Ainsi, d’un côté le GT1 du GIEC se base sur les lois physiques du système climatique pour nous dire que nous sommes au bord du gouffre, sur le point de basculer irréversiblement dans un cataclysme inimaginable ; de l’autre, il objective et banalise la fuite en avant politico-technologique par laquelle le capitalisme tente, une fois de plus, de reporter devant lui l’antagonisme irréconciliable entre sa logique d’accumulation illimitée du profit et la finitude de la planète. « Jamais un rapport du GIEC n’aura laissé sourdre à ce point l’angoisse suscitée par l’analyse scientifique des faits à l’aune des lois incontournables de la physique », écrivions-nous au début de cet article.
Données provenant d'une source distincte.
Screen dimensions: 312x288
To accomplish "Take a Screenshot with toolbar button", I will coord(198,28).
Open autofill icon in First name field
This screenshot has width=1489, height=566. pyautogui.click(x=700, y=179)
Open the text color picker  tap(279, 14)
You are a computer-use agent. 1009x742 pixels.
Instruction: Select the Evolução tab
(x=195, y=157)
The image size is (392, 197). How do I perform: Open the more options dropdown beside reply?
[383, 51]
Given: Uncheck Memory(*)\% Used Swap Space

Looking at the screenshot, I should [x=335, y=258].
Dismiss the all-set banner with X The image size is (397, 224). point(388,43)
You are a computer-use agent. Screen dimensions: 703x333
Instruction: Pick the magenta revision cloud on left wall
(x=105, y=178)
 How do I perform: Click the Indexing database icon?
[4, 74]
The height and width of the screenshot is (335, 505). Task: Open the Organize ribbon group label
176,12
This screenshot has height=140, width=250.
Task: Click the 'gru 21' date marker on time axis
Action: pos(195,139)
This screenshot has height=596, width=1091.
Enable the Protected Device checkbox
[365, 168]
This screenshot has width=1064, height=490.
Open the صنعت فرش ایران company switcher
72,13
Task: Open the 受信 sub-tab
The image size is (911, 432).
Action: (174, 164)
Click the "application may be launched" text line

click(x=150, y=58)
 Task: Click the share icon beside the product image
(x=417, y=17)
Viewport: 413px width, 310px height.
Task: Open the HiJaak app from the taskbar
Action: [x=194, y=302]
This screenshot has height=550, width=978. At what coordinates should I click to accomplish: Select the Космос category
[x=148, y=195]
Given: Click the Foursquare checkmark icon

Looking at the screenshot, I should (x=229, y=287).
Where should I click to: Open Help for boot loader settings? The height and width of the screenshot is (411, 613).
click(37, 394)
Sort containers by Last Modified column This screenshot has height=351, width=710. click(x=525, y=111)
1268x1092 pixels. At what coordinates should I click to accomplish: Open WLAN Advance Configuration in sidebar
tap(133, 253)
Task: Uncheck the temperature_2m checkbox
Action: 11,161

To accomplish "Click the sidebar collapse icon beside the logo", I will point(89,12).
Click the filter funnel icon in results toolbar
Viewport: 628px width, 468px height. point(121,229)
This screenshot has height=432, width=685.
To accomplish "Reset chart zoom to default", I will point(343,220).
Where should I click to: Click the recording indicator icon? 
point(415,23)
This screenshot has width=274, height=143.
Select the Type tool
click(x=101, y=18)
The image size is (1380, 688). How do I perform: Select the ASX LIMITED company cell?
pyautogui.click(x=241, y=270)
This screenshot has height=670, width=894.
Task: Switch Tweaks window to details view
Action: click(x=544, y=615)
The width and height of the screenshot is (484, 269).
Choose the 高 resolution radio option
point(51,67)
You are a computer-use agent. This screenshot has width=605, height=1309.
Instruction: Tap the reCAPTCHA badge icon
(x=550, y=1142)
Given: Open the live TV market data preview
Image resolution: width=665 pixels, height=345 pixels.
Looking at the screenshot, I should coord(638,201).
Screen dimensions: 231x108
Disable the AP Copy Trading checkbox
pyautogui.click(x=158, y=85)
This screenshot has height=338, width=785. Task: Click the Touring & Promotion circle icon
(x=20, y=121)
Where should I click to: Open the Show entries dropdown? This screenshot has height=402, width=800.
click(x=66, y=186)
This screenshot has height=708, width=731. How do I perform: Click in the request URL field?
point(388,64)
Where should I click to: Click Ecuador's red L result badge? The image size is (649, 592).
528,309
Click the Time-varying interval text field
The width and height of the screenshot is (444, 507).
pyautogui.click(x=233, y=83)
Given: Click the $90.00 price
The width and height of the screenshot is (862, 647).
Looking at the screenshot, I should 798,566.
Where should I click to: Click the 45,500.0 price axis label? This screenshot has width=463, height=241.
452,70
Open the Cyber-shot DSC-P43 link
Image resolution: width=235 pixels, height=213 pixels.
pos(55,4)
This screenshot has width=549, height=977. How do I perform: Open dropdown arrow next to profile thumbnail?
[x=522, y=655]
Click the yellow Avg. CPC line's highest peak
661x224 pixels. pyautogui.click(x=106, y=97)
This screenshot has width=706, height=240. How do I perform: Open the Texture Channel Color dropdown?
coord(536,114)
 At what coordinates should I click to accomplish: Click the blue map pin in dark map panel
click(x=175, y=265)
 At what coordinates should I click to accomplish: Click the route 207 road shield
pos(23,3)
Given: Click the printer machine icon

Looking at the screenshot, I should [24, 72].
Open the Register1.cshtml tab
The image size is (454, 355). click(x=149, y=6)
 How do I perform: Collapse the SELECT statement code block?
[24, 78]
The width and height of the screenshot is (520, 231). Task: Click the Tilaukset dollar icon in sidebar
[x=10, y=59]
Jamais non plus un tel rapport n’aura illustré aussi clairement qu’une analyse scientifique qui considère la nature comme un mécanisme et les lois du profit comme des lois physiques n’est pas vraiment scientifique mais scientiste, c’est-à-dire, partiellement au moins, idéologique.
Il faut donc lire le rapport du GT1 du GIEC en ayant à l’esprit qu’il est à la fois la meilleure et la pire des choses. La meilleure, parce qu’il fournit un diagnostic rigoureux où puiser d’excellents arguments pour mettre en accusation les possédant.e.s et leurs représentant.e.s politiques. La pire, parce qu’il sème à la fois la peur et l’impuissance… dont les possédant.e.s profitent alors même que le diagnostic les met pourtant en accusation ! Son idéologie scientiste noie l’esprit critique dans le flot des « données ». Elle détourne ainsi le regard des causes systémiques, avec deux conséquences : 1°) l’attention se focalise sur les « changements des comportements » et autres gestes individuels – pleins de bonne volonté mais pathétiquement insuffisants ; 2°) au lieu d’aider à combler le fossé entre conscience écologique et conscience sociale, le scientisme l’entretient.
Écologiser le social et socialiser l’écologie est la seule stratégie qui peut arrêter la catastrophe et faire renaître l’espérance d’une meilleure vie. Une vie du prendre soin des personnes et des écosystèmes, maintenant et dans une vision de long terme. Une vie sobre, joyeuse et chargée de sens. Une vie que les scénarios du GIEC ne modélisent jamais, où la production de valeurs d’usage pour la satisfaction des besoins réels, démocratiquement déterminés dans le respect de la nature, remplace la production de marchandises pour le profit d’une minorité.